## Problem description
Start at the top line and retype the data exactly through to the end.

## Data for processing
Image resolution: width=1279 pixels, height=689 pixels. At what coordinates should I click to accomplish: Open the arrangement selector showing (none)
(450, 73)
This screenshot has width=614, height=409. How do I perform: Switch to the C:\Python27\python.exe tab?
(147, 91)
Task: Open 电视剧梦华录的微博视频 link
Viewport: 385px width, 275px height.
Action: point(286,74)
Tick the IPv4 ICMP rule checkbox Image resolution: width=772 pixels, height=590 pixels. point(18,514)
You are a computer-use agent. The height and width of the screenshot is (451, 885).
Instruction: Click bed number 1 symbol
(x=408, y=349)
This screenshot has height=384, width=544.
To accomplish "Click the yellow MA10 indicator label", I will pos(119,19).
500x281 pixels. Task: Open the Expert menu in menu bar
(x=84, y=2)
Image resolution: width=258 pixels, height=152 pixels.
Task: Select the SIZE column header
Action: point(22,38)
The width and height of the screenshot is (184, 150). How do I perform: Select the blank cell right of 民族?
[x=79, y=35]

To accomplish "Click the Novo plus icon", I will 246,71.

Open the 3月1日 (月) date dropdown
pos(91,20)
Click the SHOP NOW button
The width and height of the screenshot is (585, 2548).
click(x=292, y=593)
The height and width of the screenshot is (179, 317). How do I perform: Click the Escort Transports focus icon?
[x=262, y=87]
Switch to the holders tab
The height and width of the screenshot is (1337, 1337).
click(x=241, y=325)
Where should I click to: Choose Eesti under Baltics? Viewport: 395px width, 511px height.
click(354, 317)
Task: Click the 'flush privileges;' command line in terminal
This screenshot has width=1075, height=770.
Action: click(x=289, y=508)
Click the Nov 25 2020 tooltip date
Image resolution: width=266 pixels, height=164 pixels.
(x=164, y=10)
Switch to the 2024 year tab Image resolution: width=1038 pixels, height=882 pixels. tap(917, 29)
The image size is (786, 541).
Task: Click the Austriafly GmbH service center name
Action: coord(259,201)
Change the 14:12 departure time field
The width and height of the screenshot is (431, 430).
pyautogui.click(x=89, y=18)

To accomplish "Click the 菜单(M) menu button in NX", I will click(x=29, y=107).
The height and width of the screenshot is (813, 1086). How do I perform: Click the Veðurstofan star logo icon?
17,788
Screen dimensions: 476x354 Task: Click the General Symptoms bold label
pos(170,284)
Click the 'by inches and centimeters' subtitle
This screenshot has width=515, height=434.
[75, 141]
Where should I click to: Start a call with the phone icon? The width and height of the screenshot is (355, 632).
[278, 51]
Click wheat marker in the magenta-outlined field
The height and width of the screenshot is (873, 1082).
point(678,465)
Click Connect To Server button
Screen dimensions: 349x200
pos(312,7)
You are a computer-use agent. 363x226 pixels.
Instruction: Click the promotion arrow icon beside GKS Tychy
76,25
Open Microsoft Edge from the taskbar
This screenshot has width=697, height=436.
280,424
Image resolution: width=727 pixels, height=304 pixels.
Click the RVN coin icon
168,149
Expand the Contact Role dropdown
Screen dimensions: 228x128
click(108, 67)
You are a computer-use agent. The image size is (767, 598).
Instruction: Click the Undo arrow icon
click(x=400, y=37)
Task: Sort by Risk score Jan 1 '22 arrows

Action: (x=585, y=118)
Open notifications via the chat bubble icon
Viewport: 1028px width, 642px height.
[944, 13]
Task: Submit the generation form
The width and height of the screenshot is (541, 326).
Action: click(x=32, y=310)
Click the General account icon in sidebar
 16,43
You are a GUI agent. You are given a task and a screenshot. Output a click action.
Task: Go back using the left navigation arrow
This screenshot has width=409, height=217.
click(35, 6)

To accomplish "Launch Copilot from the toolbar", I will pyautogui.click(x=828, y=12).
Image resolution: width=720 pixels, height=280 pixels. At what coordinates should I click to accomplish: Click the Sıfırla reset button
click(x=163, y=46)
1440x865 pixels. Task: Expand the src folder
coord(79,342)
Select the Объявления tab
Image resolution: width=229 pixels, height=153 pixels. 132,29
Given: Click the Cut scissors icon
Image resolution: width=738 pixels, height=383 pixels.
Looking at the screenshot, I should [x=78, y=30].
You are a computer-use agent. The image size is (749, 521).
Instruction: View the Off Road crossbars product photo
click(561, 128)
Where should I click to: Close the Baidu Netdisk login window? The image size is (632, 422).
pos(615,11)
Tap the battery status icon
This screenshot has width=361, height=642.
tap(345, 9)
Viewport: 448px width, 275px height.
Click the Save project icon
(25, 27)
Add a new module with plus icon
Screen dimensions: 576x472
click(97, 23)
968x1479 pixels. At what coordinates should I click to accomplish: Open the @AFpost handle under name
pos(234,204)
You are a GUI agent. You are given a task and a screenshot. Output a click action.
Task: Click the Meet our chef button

## Response
Image resolution: width=1279 pixels, height=689 pixels. At what coordinates should I click to accomplish: Open the arrangement selector showing (none)
(450, 73)
This screenshot has width=614, height=409. How do I perform: Switch to the C:\Python27\python.exe tab?
(147, 91)
Task: Open 电视剧梦华录的微博视频 link
Viewport: 385px width, 275px height.
Action: point(286,74)
Tick the IPv4 ICMP rule checkbox Image resolution: width=772 pixels, height=590 pixels. point(18,514)
You are a computer-use agent. The height and width of the screenshot is (451, 885).
Instruction: Click bed number 1 symbol
(x=408, y=349)
This screenshot has height=384, width=544.
To accomplish "Click the yellow MA10 indicator label", I will pos(119,19).
500x281 pixels. Task: Open the Expert menu in menu bar
(x=84, y=2)
Image resolution: width=258 pixels, height=152 pixels.
Task: Select the SIZE column header
Action: point(22,38)
The width and height of the screenshot is (184, 150). How do I perform: Select the blank cell right of 民族?
[x=79, y=35]

To accomplish "Click the Novo plus icon", I will 246,71.

Open the 3月1日 (月) date dropdown
pos(91,20)
Click the SHOP NOW button
The width and height of the screenshot is (585, 2548).
click(x=292, y=593)
The height and width of the screenshot is (179, 317). How do I perform: Click the Escort Transports focus icon?
[x=262, y=87]
Switch to the holders tab
The height and width of the screenshot is (1337, 1337).
click(x=241, y=325)
Where should I click to: Choose Eesti under Baltics? Viewport: 395px width, 511px height.
click(354, 317)
Task: Click the 'flush privileges;' command line in terminal
This screenshot has width=1075, height=770.
Action: click(x=289, y=508)
Click the Nov 25 2020 tooltip date
Image resolution: width=266 pixels, height=164 pixels.
(x=164, y=10)
Switch to the 2024 year tab Image resolution: width=1038 pixels, height=882 pixels. tap(917, 29)
The image size is (786, 541).
Task: Click the Austriafly GmbH service center name
Action: coord(259,201)
Change the 14:12 departure time field
The width and height of the screenshot is (431, 430).
pyautogui.click(x=89, y=18)

To accomplish "Click the 菜单(M) menu button in NX", I will click(x=29, y=107).
The height and width of the screenshot is (813, 1086). How do I perform: Click the Veðurstofan star logo icon?
17,788
Screen dimensions: 476x354 Task: Click the General Symptoms bold label
pos(170,284)
Click the 'by inches and centimeters' subtitle
This screenshot has width=515, height=434.
[75, 141]
Where should I click to: Start a call with the phone icon? The width and height of the screenshot is (355, 632).
[278, 51]
Click wheat marker in the magenta-outlined field
The height and width of the screenshot is (873, 1082).
point(678,465)
Click Connect To Server button
Screen dimensions: 349x200
pos(312,7)
You are a computer-use agent. 363x226 pixels.
Instruction: Click the promotion arrow icon beside GKS Tychy
76,25
Open Microsoft Edge from the taskbar
This screenshot has width=697, height=436.
280,424
Image resolution: width=727 pixels, height=304 pixels.
Click the RVN coin icon
168,149
Expand the Contact Role dropdown
Screen dimensions: 228x128
click(108, 67)
You are a computer-use agent. The image size is (767, 598).
Instruction: Click the Undo arrow icon
click(x=400, y=37)
Task: Sort by Risk score Jan 1 '22 arrows

Action: (x=585, y=118)
Open notifications via the chat bubble icon
Viewport: 1028px width, 642px height.
[944, 13]
Task: Submit the generation form
The width and height of the screenshot is (541, 326).
Action: click(x=32, y=310)
Click the General account icon in sidebar
 16,43
You are a GUI agent. You are given a task and a screenshot. Output a click action.
Task: Go back using the left navigation arrow
This screenshot has width=409, height=217.
click(35, 6)

To accomplish "Launch Copilot from the toolbar", I will pyautogui.click(x=828, y=12).
Image resolution: width=720 pixels, height=280 pixels. At what coordinates should I click to accomplish: Click the Sıfırla reset button
click(x=163, y=46)
1440x865 pixels. Task: Expand the src folder
coord(79,342)
Select the Объявления tab
Image resolution: width=229 pixels, height=153 pixels. 132,29
Given: Click the Cut scissors icon
Image resolution: width=738 pixels, height=383 pixels.
Looking at the screenshot, I should [x=78, y=30].
You are a computer-use agent. The image size is (749, 521).
Instruction: View the Off Road crossbars product photo
click(561, 128)
Where should I click to: Close the Baidu Netdisk login window? The image size is (632, 422).
pos(615,11)
Tap the battery status icon
This screenshot has width=361, height=642.
tap(345, 9)
Viewport: 448px width, 275px height.
Click the Save project icon
(25, 27)
Add a new module with plus icon
Screen dimensions: 576x472
click(97, 23)
968x1479 pixels. At what coordinates should I click to accomplish: Open the @AFpost handle under name
pos(234,204)
You are a GUI agent. You are given a task and a screenshot. Output a click action.
Task: Click the Meet our chef button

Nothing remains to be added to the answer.